The United Nations warns that a daily flow of about 8,000 Syrian and Iraqi refugees to Europe is likely to continue.
The figure came from UN regional coordinator for refugees Amin Awad, who spoke to Reuters news agency.
More than 5,000 refugees are arriving daily in Greece.
That flow could continue during the winter if the weather remains good and the borders open, the International Organisation for Migration (IOM) said.
About half a million migrants – mostly from Syria and other conflict zones in the Middle East and Africa – have arrived in Europe this year.
The refugee influx has caused tensions between EU neighbors in Central Europe, which continued on September 25 despite a visit to Austria by Hungary’s PM Viktor Orban.
Viktor Orban and Austrian Chancellor Werner Faymann did not appear together in public after their talks.
Werner Faymann had earlier likened Hungary’s tough handling of migrants to the policies of Nazi Germany – a comparison angrily dismissed by Hungary.
Speaking in Vienna, Viktor Orban said Hungary had to build a fence on its border with Croatia like the razor-wire fence completed on its border with Serbia.
What happens on the Croatia-Hungary border will be “decisive in the next few days” for the refugee crisis, he said. Hungary has nearly completed the fence on that border.
Hungary’s traditionally good relations with Austria must be maintained, Viktor Orban said, urging Vienna to show “clear support” for protection of the EU’s external borders.

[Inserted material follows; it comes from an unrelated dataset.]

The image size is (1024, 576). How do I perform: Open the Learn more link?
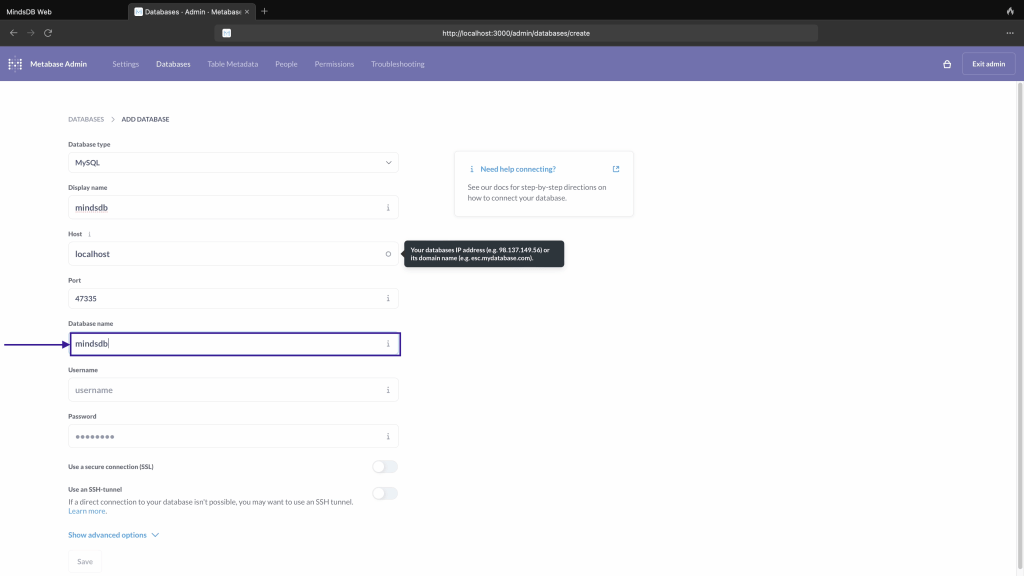pyautogui.click(x=87, y=511)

Croatia – the EU’s newest member state – has struggled with an influx of migrants from Serbia, since they were blocked at the Hungarian border. Croatia-Serbia tensions escalated into a war of words.
On September 25, Croatia’s PM Zoran Milanovic said he was working to lift the country’s border restrictions “today or tomorrow”.
Vehicles have been blocked and Serbia – a candidate to join the EU – angrily compared the restrictions with “those of the World War Two fascist regime”.
Scars remain from the Serb-Croat fighting of the 1990s, when Yugoslavia disintegrated in inter-ethnic conflict.
The EU’s Commissioner for European Neighbourhood Policy, Johannes Hahn, visited a refugee camp in the border zone on September 25 with Serbia’s PM Aleksandar Vucic.
Deep divisions surfaced in the EU this week when ministers agreed to relocate about 120,000 refugees across Europe.
The refugees – from Syria, Iraq and Eritrea – will be transferred from Greece and Italy, to ease the pressure on overcrowded reception centers there.
However, there is still a dispute about the distribution plan. Hungary, Romania, the Czech Republic and Slovakia voted against it. They resent the imposition of quotas, arguing that they are ill-equipped to integrate non-EU rrefugees.
Many of the refugees are determined to reach Germany, whose Chancellor Angela Merkel has urged EU partners to take in more refugees. Germany expects to have at least 800,000 asylum seekers in 2015.
Germany’s federal government has pledged €4 billion ($4.5 billion) to its regional states, double the current levels of funding, to help them cope with a record refugee influx.